**Your objective**: Convert the stretch of the records from the line containing "You are a computer-use" through the line containing "pos(381,147)" into a two-column CSV with the headers "instruction" and "location", one row per request. Put its text and its answer each in a single quoted field with line breaks replaced by spaces, and omit the pictures.

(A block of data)
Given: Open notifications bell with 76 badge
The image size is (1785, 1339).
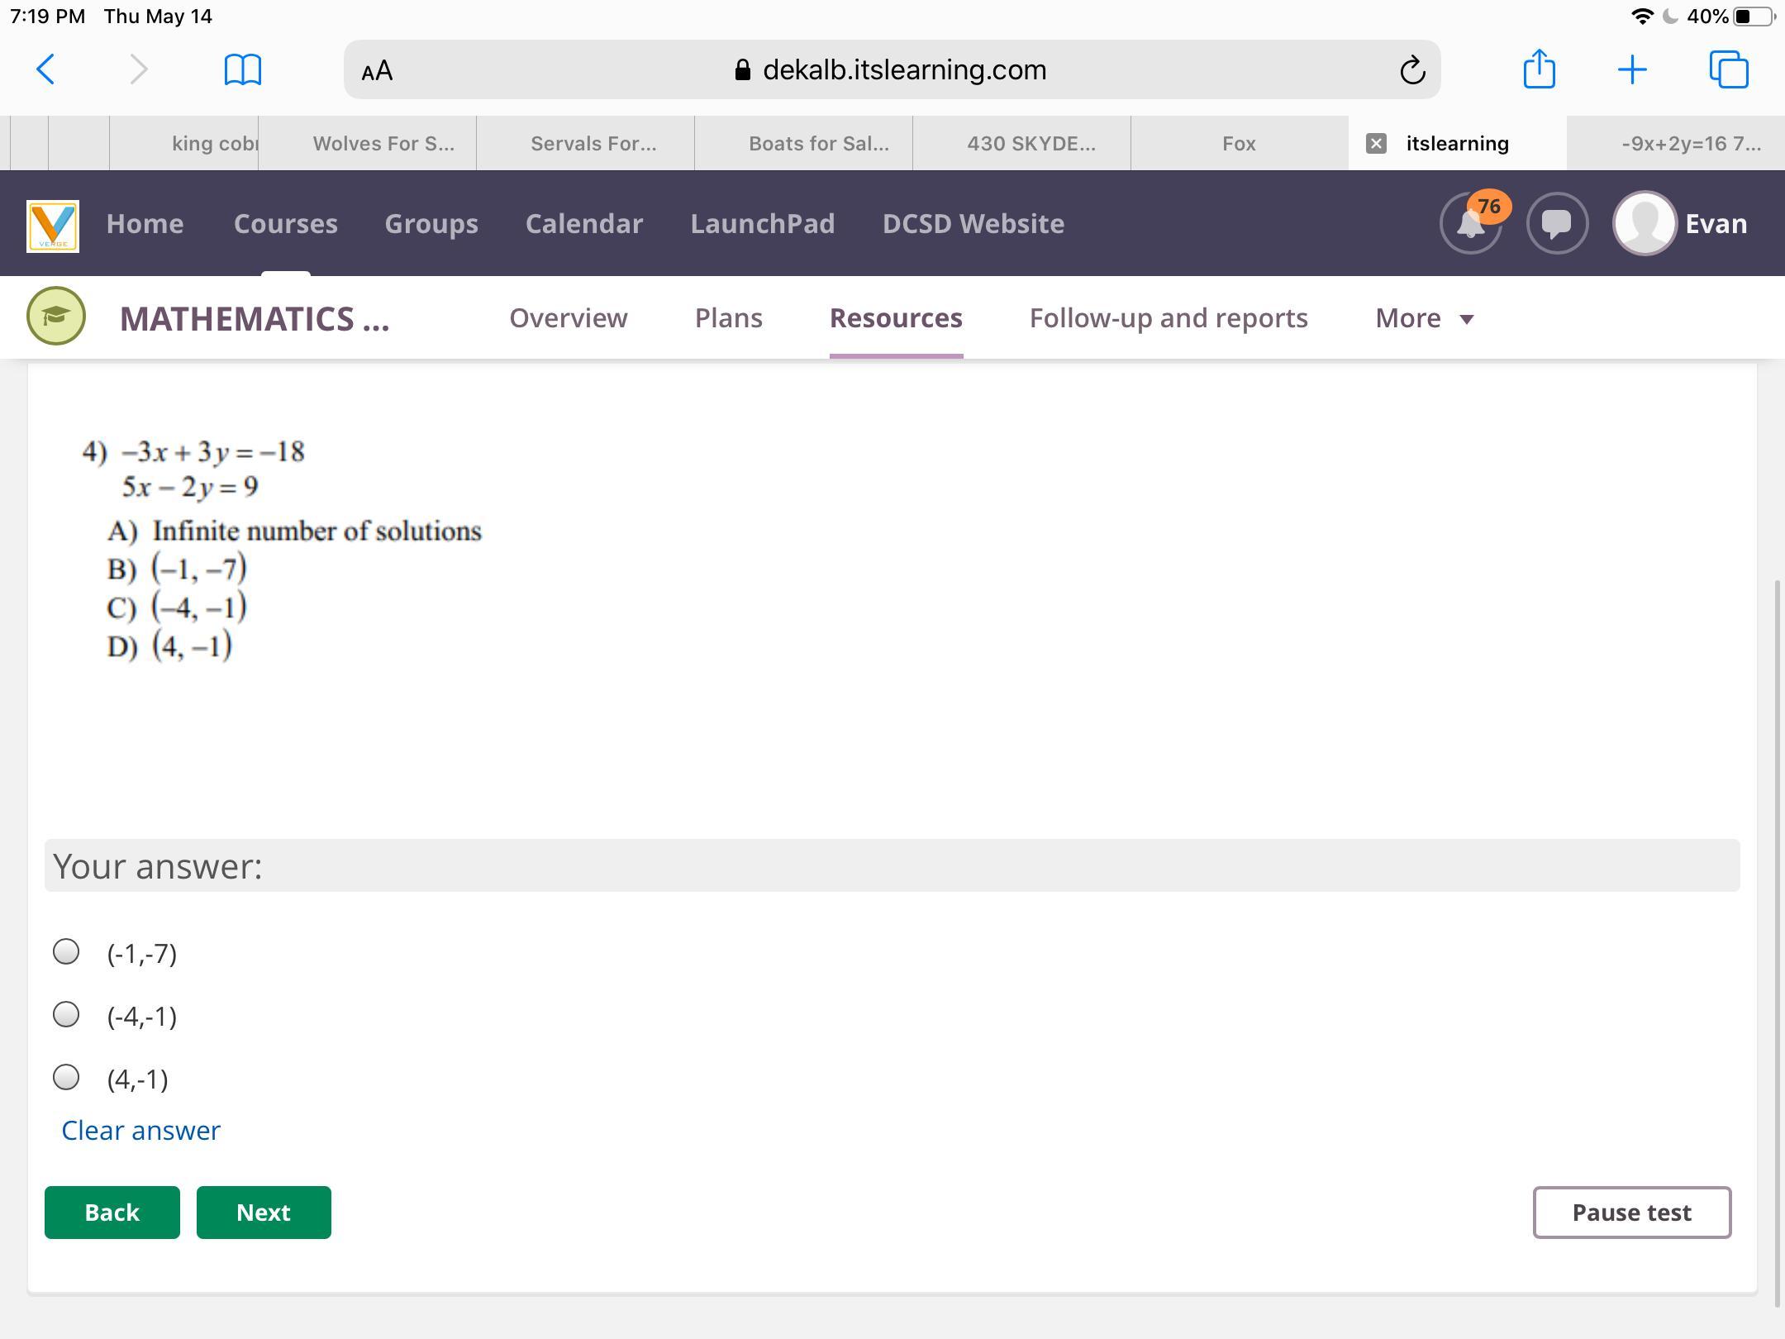Looking at the screenshot, I should point(1471,223).
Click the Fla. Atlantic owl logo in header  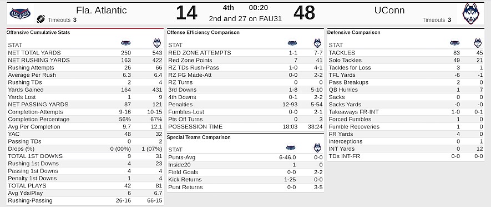coord(20,13)
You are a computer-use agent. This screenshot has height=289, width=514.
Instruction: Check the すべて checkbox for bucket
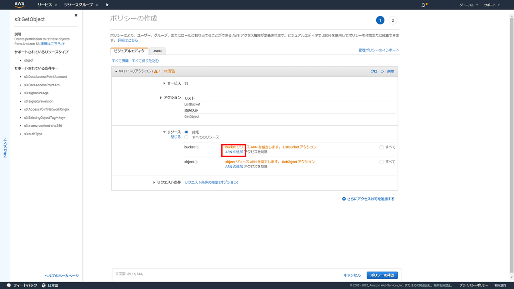pos(381,147)
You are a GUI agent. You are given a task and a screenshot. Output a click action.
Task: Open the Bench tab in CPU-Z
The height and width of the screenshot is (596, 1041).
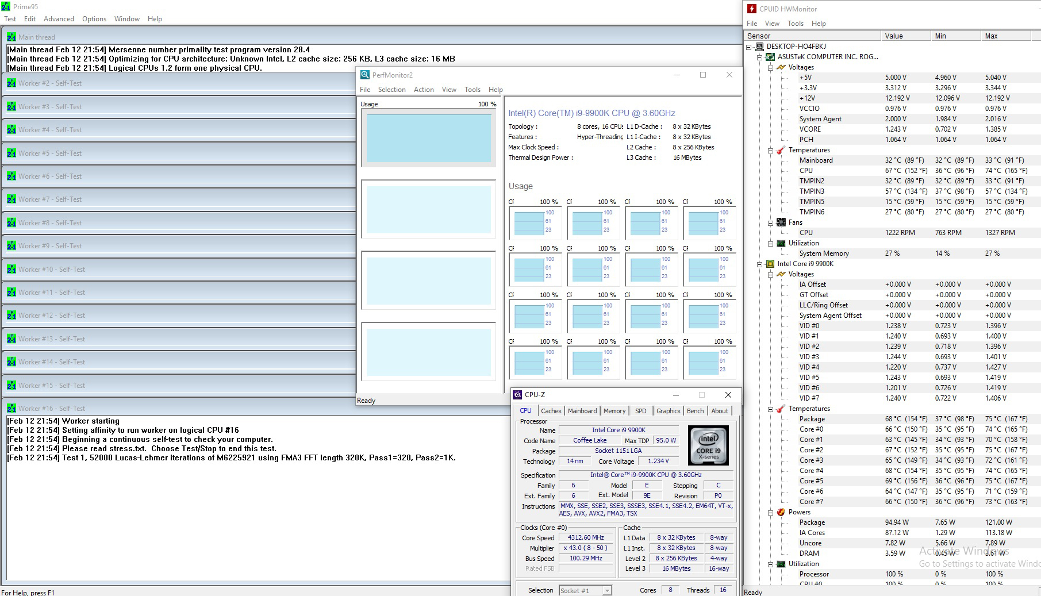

**Answer to this problem**:
instruction,location
"You are a computer-use agent. This screenshot has height=289, width=514. Instruction: Check the すべて checkbox for bucket","pos(381,147)"